TEXT BLOCK.
━━━━━━

Do You Really Understand “Worldview”?

Appendix B

by Dr. Greg Hall on November 26, 2016

“Worldview” is not a uniquely Christian term. It is more of a philosophical term and was first used by German philosophers. In German, the word is Weltanschauung. Generally, it refers to how we view reality and life. In order for the concept of worldview to have significance for us, it pays to see what scholars have said about it, and how they define it. Dr. James W. Sire, in The Universe Next Door gives this definition:

A worldview is a commitment, a fundamental orientation of the heart, that can be expressed as a story or in a set of presuppositions (assumptions which may be true, partially true or entirely false) which we hold (consciously or subconsciously, consistently or inconsistently) about the basic constitution of reality, and that provides the foundation on which we live and move and have our being.1

Though not originally a “Christian” word, Christian philosophers and theologians have used the word to help Christians understand that Christian faith is intended to be a framework (built upon the authority of the Word of God), by which we build the correct way of thinking about the reality and core view of life intended by our Creator. Being a Christian is not a matter of having a compartment of life that is religious and others that are secular — with the false idea that such a position is non-religious. In fact, there are ultimately only two religions in the world — you either start with God’s Word or man’s word.

The Scripture teaches us there is a God who expects us to live the whole of our lives, not part, in correspondence to His truth and purpose for all of life, based on the foundational propositional truths of God’s Word.

For those interested in a very scholarly overview of the worldview discussion, you should have as a resource, Worldview, the History of a Concept, by Dr. David K. Naugle.2 This book gives us a historical perspective on the various definitions offered by scholars including:

“Worldview” in a Christian perspective implies the objective existence of the trinitarian God whose essential character establishes the moral order of the universe and whose word, wisdom, and law define and govern all aspects of created existence.3

I have had the fortune of being part of the Centurions Program, a ministry of Prison Fellowship devoted to helping believers understand the significance of worldview thinking. Even though there are some areas of concern regarding Genesis, nonetheless, I agree with Chuck Colson when he defines worldview like this:

It is the sum total of our beliefs about the world, the “big picture” that directs our daily decisions and actions.”4

The definition of “worldview” is the first step in understanding this important topic, but there is more to it than definition. It is important to understand the “content” of what goes into making a worldview.

━━━━━━

SUPPLIED DATA.
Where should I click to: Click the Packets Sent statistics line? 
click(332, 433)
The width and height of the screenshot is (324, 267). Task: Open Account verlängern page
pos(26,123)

━━━━━━

TASK INSTRUCTIONS.
1. In the worldview article, shorten the paragraph that begins "Though not originally a "Christian" word" while keeping its main facts.
2. Reproduce the worldview article word for word, from "The Scripture teaches" down to "of God’s Word.".

OUTPUTS FOR THE TASKS.
1. Christian philosophers and theologians have borrowed the term "worldview." They use it to show that Christian faith is meant to be a framework, built on the authority of God's Word, for thinking rightly about reality and life as the Creator intended. Christianity is not one religious compartment of life alongside secular ones that are wrongly thought to be non-religious. Ultimately there are only two religions: starting with God's Word or starting with man's word.

2.
The Scripture teaches us there is a God who expects us to live the whole of our lives, not part, in correspondence to His truth and purpose for all of life, based on the foundational propositional truths of God’s Word.